The median age of patients from whom NTM were isolated was 28 years in patients between 16 and 40 years, while in patients between 41 and 70 years it was 60 years. Sixty four (56%) were isolated from males and 51 (44%) were isolated from females. There was no seasonal variation in the isolation rates of NTM in all the six years.

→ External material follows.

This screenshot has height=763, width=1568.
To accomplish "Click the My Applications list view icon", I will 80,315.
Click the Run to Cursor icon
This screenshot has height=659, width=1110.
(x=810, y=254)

Antibiotic susceptibility testing done for the rapid growers namely M. chelonae and M. fortuitum , showed highest susceptibility to amikacin (99.2%). Only one isolate of M. fortuitum and M. chelonae each were resistant to amikacin. Suceptibility to ofloxacin, ciprofloxacin and gentamicin in the case of M. fortuitum were 27%, 21% and 19.2% respectively but M. chelonae showed much lower susceptibility rates to these. Both the organisms exhibited very low susceptibility rates to the other antibiotics tested [Figure - 2]. Of the slow growers one strain of M. terrae was susceptible to all four drugs tested while 3 strains of M. szulgai and one strain of M. gordonae were susceptible to only ethambutol. All the others were resistant to all four drugs tested (streptomycin, ethambutol, isoniazid and rifampicin).

 ~ Discussion Top

NTM, also known as atypical mycobacteria, MOTT bacilli, environmental mycobacteria and opportunistic mycobacteria are saprophytes naturally distributed in soil, water and dust.[2] Nevertheless, these organisms have been reported to cause a variety of infections, more so in immunocompromised / immunosuppressed individuals and to a lesser extent in immunocompetant individuals. The incidence of tuberculosis has reduced in developed countries but infections due to NTM is on the rise,[17] while in developing countries like India, tuberculosis is still a major health problem; NTM are also reported frequently as causative agents of human infections.

Respiratory infections due to NTM are often associated with various conditions such as chronic obstructive pulmonary disease, cystic fibrosis of lung, bronchiectasis, emphysema of lung, previously treated pulmonary tuberculosis and lung cancer. Skin and soft tissue infections are frequently associated with post surgical wounds and injection abscesses. Other predisposing conditions include diabetes mellitus, leukemia, systemic lupus erythematosus, chronic alcoholism, AIDS and transplant patients.[2], [4]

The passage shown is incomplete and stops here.